Activity: The records that follow should be copied out exactly, pictures excluded.

-------- Data to use

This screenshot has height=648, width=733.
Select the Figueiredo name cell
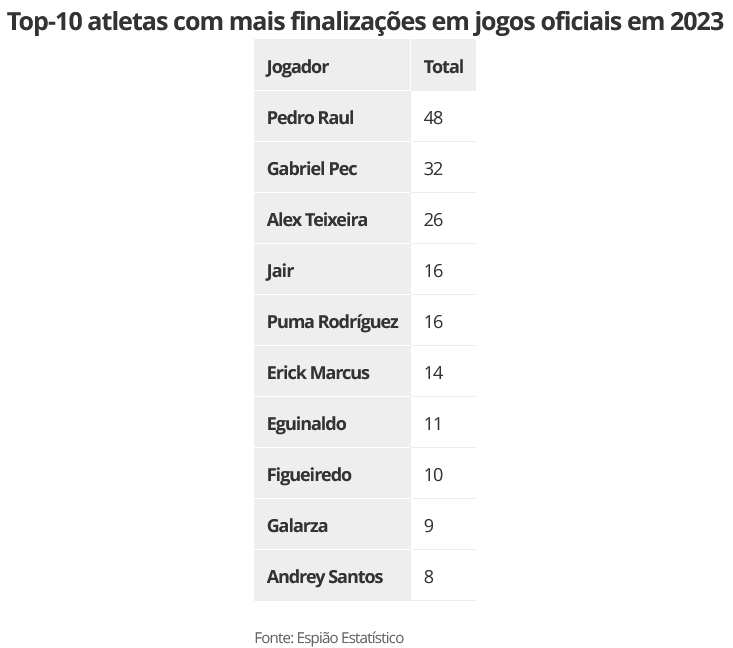pyautogui.click(x=309, y=475)
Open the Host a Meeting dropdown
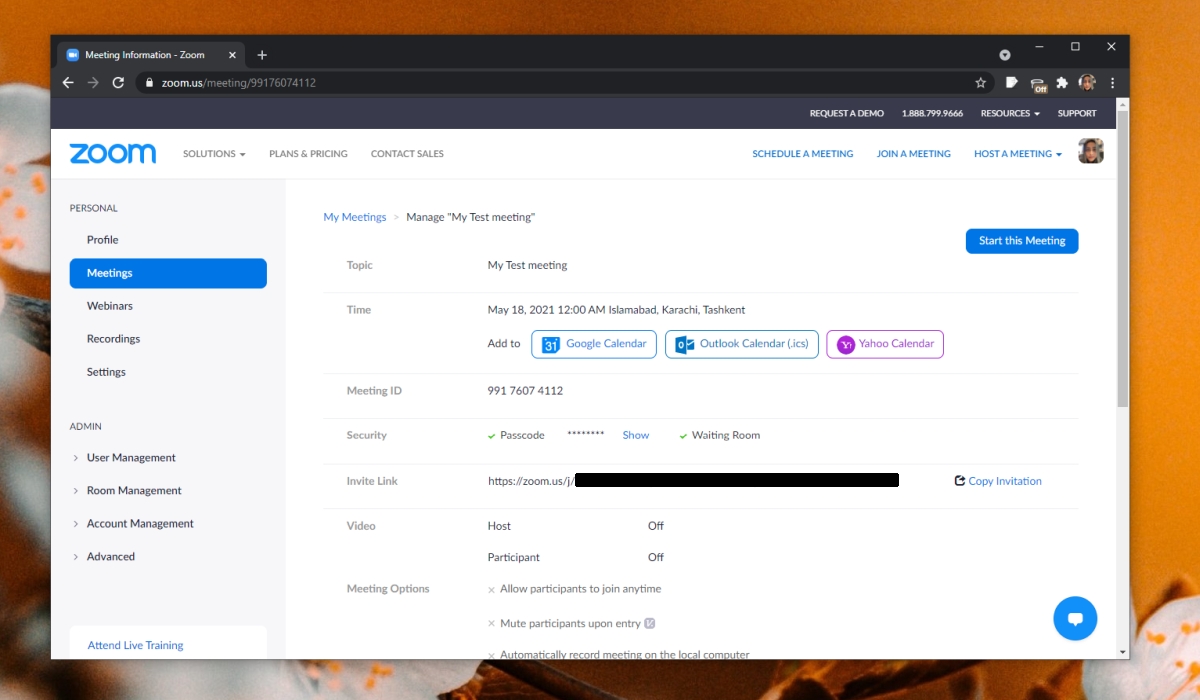Image resolution: width=1200 pixels, height=700 pixels. click(x=1017, y=154)
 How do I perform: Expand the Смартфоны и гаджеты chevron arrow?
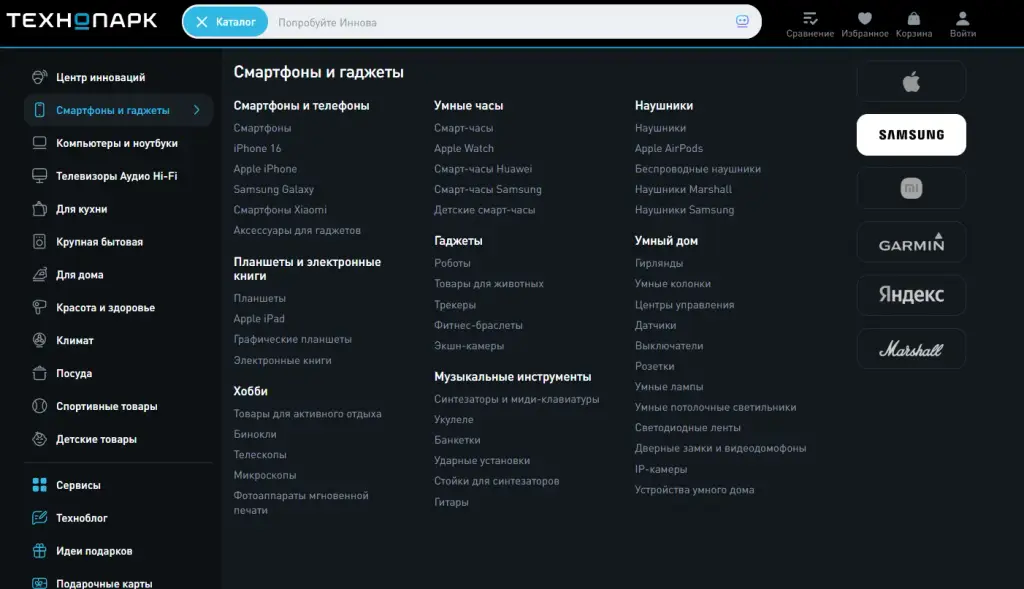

----------------

Answer to this exercise:
This screenshot has height=648, width=733.
Select the Figueiredo name cell
pyautogui.click(x=309, y=475)
Open the Host a Meeting dropdown
Image resolution: width=1200 pixels, height=700 pixels. click(x=1017, y=154)
 How do I perform: Expand the Смартфоны и гаджеты chevron arrow?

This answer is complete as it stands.